The course provided by Adept Training has been developed in consultation with industry and meets the criteria of the Australian Standards for urinary drug screening and oral drug screening. A nationally accredited unit of competency has been customised to ensure the participant meets the standards for an ‘accredited collector’. This course is contextualised for the collection of non-blood specimens including saliva, urine and breathalyser to the Australian Standards.
It was important to provide the whole team with the competencies to carry out the testing within the Australian standards, as this is a requirement for conducting on-site testing, said Christopoulos.
“By having in-house testing, the site can ensure employees are tested when they fly back in to start their next roster,” she said.
Christopoulos conducted a half-day course for the team at the site, which was designed to train them to the Australian Standard AS/NZS4308:2008 for the collection of urine or AS/NZS4760-2006 for the collection of oral fluids or alcohol breathalyser.
“The training also provided the correct methodology for collecting a breath specimen for BAC testing, which was also useful to correct some aspects of our procedure,” said McHugh.
McHugh said the procedure in place prior to the training required the donor of any non-negative results, determined using one of the sample collection cups, being removed from site. The donor was then required to provide a sample in person at an off-site location where follow-up confirmatory testing could be conducted.

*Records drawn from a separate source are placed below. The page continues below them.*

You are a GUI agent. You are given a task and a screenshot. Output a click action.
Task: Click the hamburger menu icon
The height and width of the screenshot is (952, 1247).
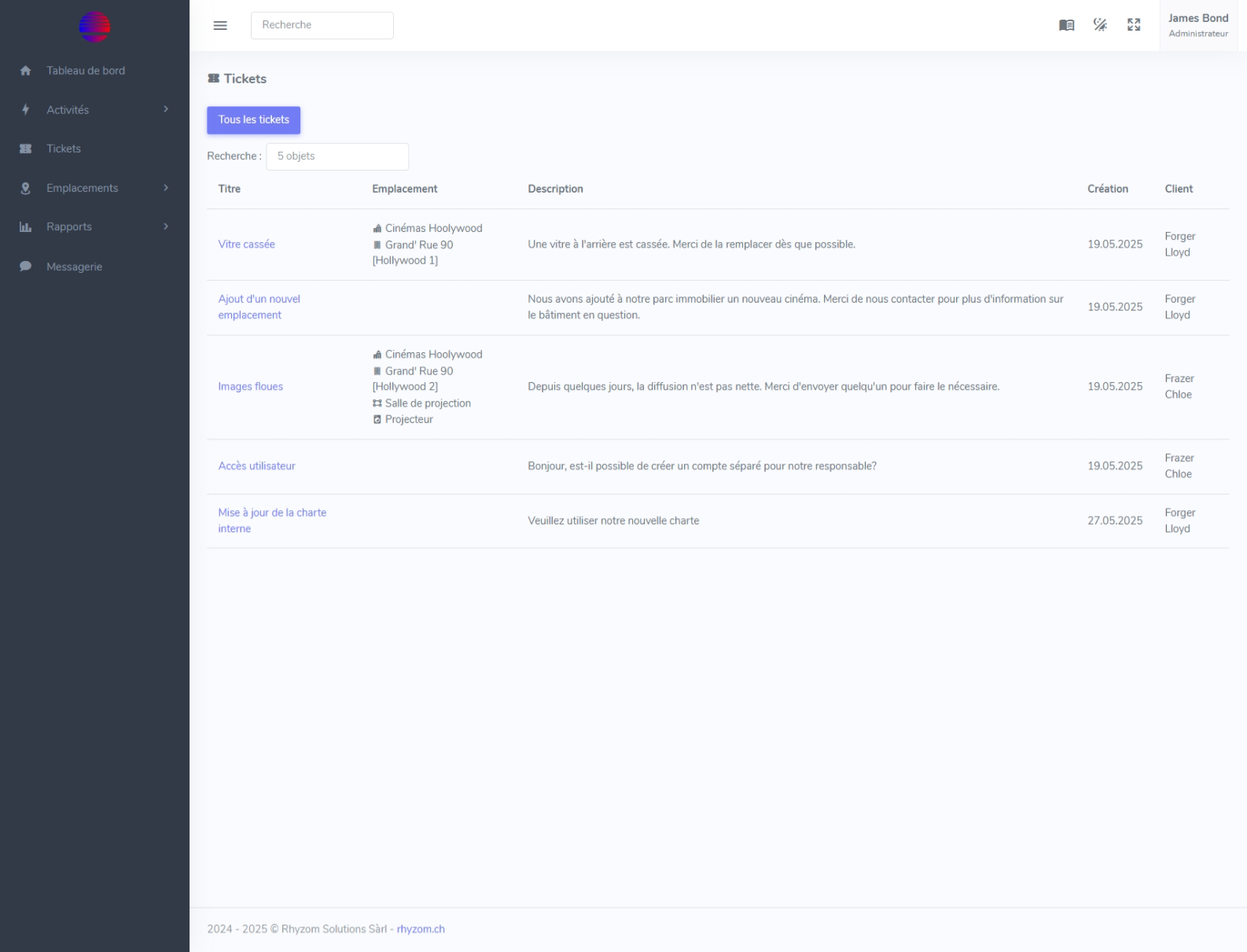(x=220, y=25)
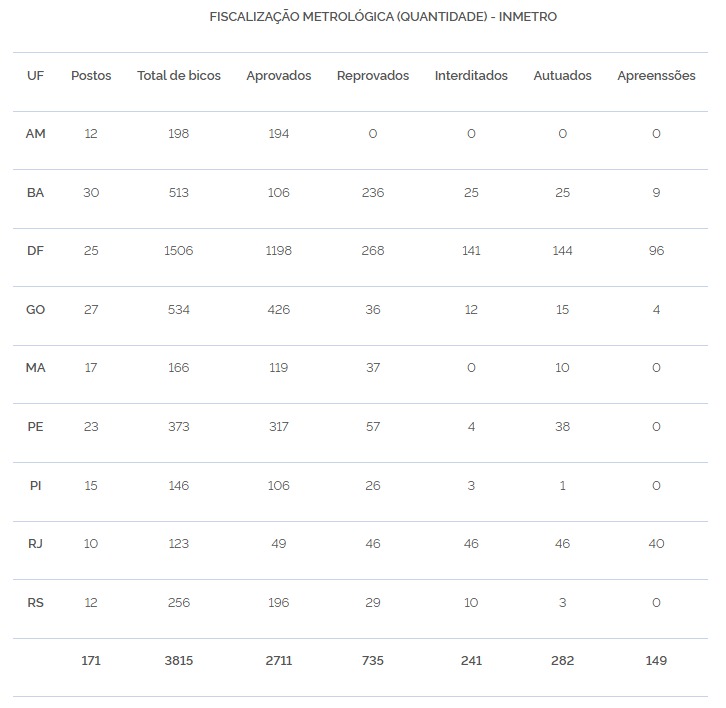Select the "UF" column header
The height and width of the screenshot is (708, 726).
click(x=35, y=76)
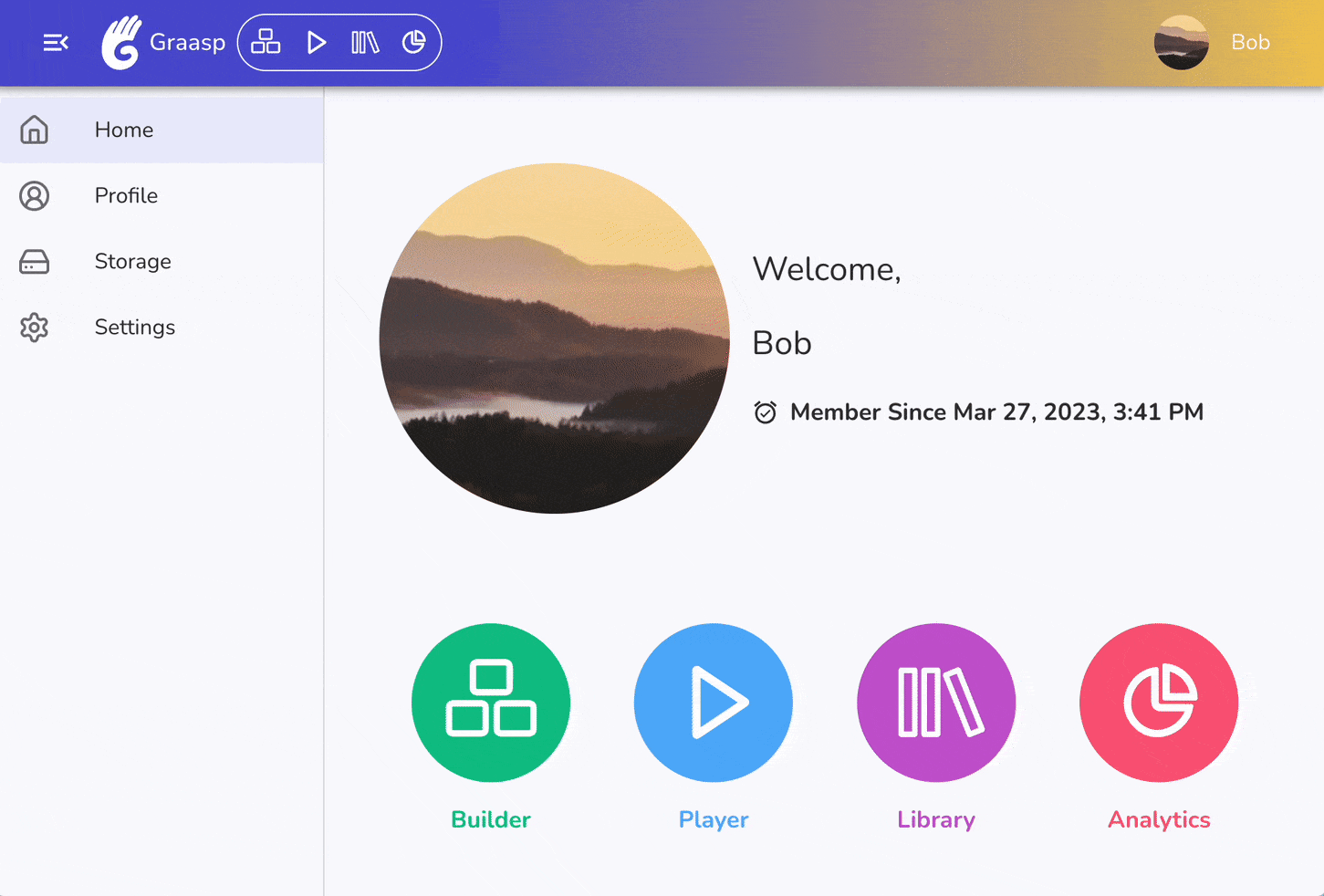Open the user menu via Bob's avatar
The height and width of the screenshot is (896, 1324).
[1181, 42]
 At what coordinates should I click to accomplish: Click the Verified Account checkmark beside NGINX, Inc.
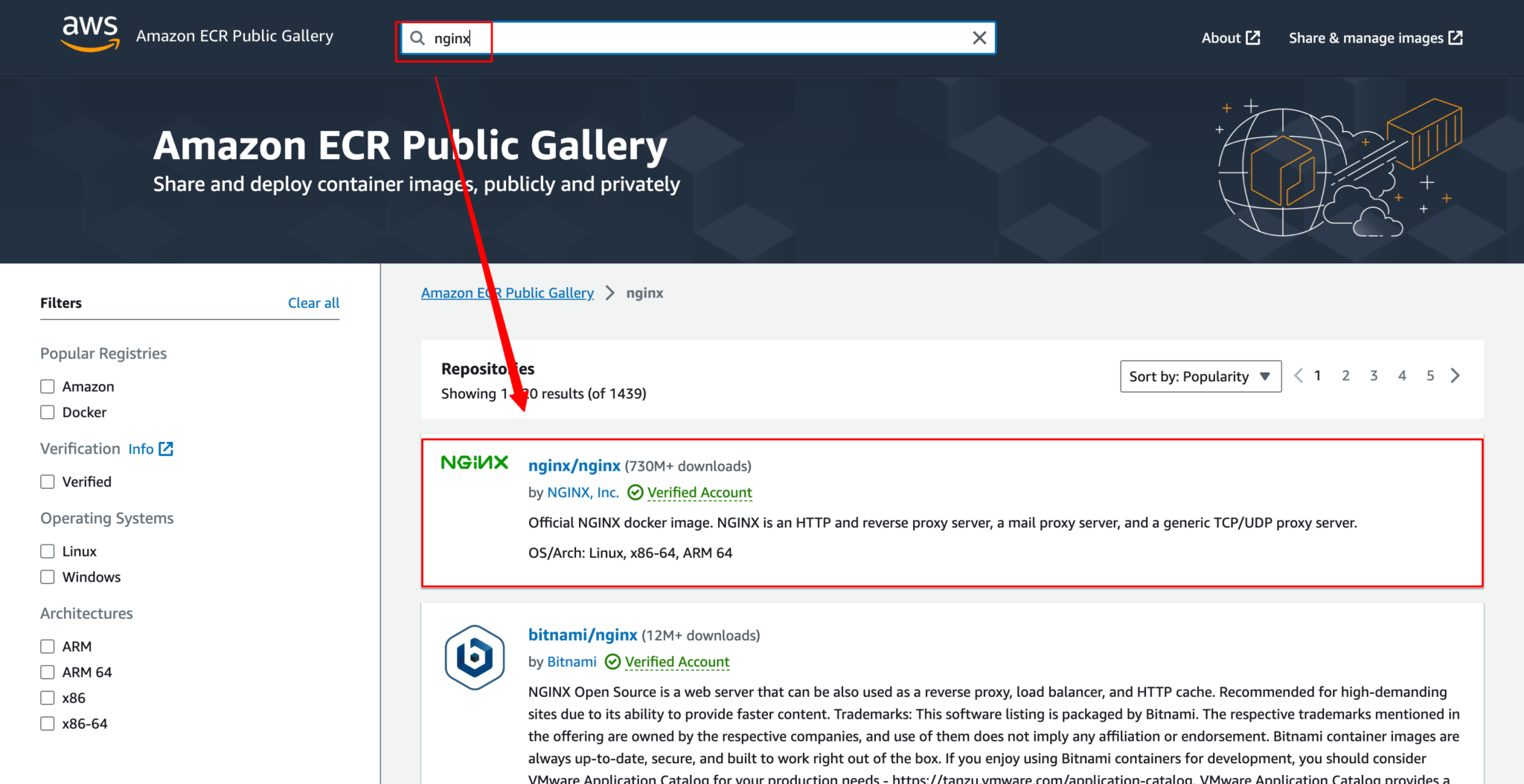point(635,492)
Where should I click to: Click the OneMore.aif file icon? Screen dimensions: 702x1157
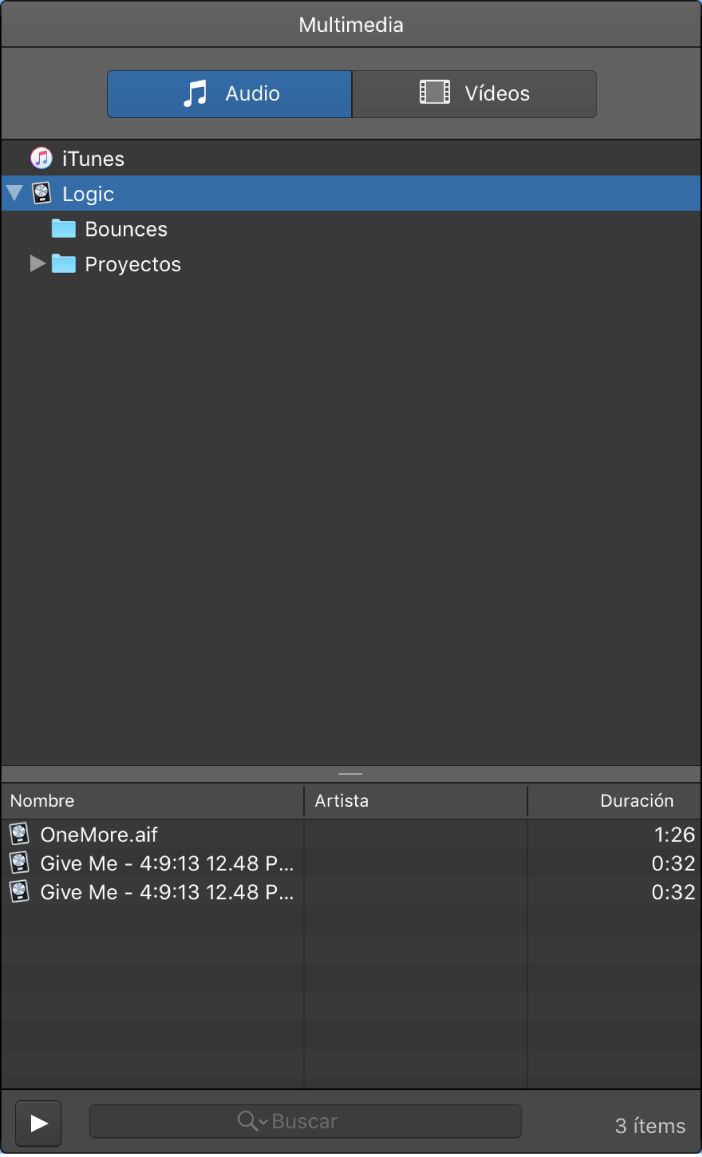point(19,834)
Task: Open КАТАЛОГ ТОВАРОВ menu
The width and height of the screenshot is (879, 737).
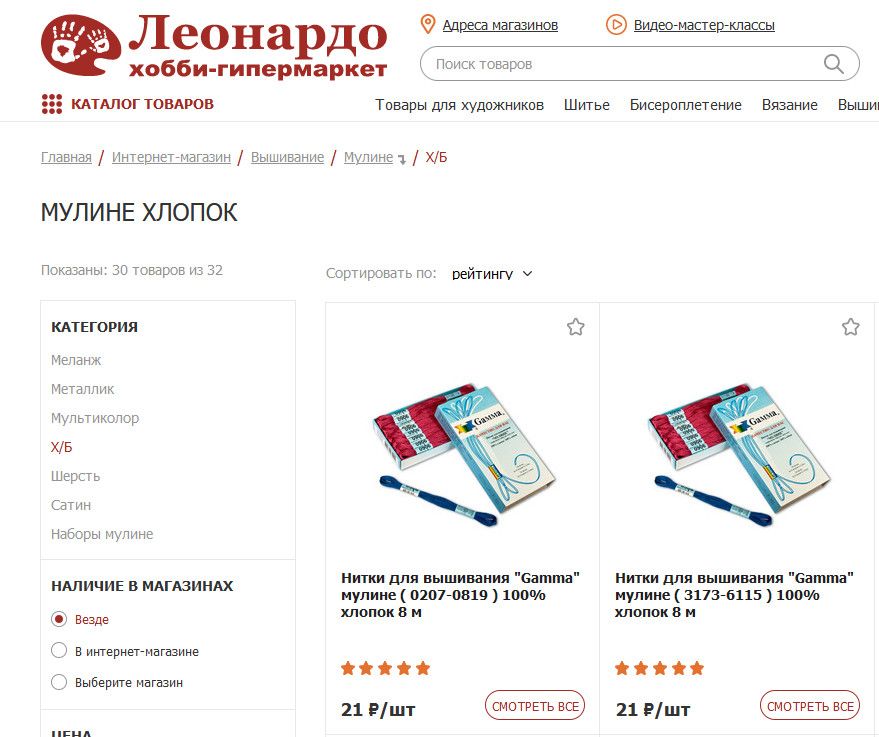Action: [142, 104]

“Ensuring that we were able to collect samples in accordance with Australian Standards and maintain chain-of-custody paperwork has meant that we are able to review our procedure to include provision for an employee or contractor to remain on-site while the sample is dispatched for confirmatory testing,” said McHugh.
“This has resulted in significant cost savings - not only in terms of the cost of sample collection by a third party, but also in the cost of transporting that person off-site, potential accommodation costs and loss of time on the job.
“The workforce is very receptive to the testing in general and the changes in procedure have meant less downtime for any personnel providing a non-negative sample as a result of declared medication or sample-cup error,” concluded HcHugh.